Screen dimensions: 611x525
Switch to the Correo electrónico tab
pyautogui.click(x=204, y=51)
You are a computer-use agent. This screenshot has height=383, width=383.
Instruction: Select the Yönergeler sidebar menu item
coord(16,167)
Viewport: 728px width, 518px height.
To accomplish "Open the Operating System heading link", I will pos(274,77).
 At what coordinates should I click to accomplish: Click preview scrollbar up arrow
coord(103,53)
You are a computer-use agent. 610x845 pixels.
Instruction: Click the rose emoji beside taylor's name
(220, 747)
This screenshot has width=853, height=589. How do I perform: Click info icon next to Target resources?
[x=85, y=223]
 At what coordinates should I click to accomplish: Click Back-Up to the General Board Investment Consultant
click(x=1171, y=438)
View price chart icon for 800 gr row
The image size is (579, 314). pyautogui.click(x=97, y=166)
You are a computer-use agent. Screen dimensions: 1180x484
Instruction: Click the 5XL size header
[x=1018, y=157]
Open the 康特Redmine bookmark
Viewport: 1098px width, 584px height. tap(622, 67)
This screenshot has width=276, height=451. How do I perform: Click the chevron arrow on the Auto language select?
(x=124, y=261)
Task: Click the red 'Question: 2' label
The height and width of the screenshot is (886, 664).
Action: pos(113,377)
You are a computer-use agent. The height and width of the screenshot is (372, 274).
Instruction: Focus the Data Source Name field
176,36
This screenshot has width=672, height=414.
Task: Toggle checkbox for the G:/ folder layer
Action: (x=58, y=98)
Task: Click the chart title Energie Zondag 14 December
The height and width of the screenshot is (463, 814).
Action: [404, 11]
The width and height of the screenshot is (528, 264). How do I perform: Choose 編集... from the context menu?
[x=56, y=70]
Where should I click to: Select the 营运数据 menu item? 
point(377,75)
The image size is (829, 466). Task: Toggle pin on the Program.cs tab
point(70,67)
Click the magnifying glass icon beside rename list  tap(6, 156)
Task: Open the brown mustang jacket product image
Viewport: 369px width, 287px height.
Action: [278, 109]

——

#### [YOUR ASSIGNMENT]
Set out every line from the material that contains the string "agent".

#### [RESPONSE TO THIS TASK]
You are a computer-use agent. This screenshot has height=383, width=383.
You are a computer-use agent. 610x845 pixels.
You are a computer-use agent. Screen dimensions: 1180x484
You are a computer-use agent. The height and width of the screenshot is (372, 274).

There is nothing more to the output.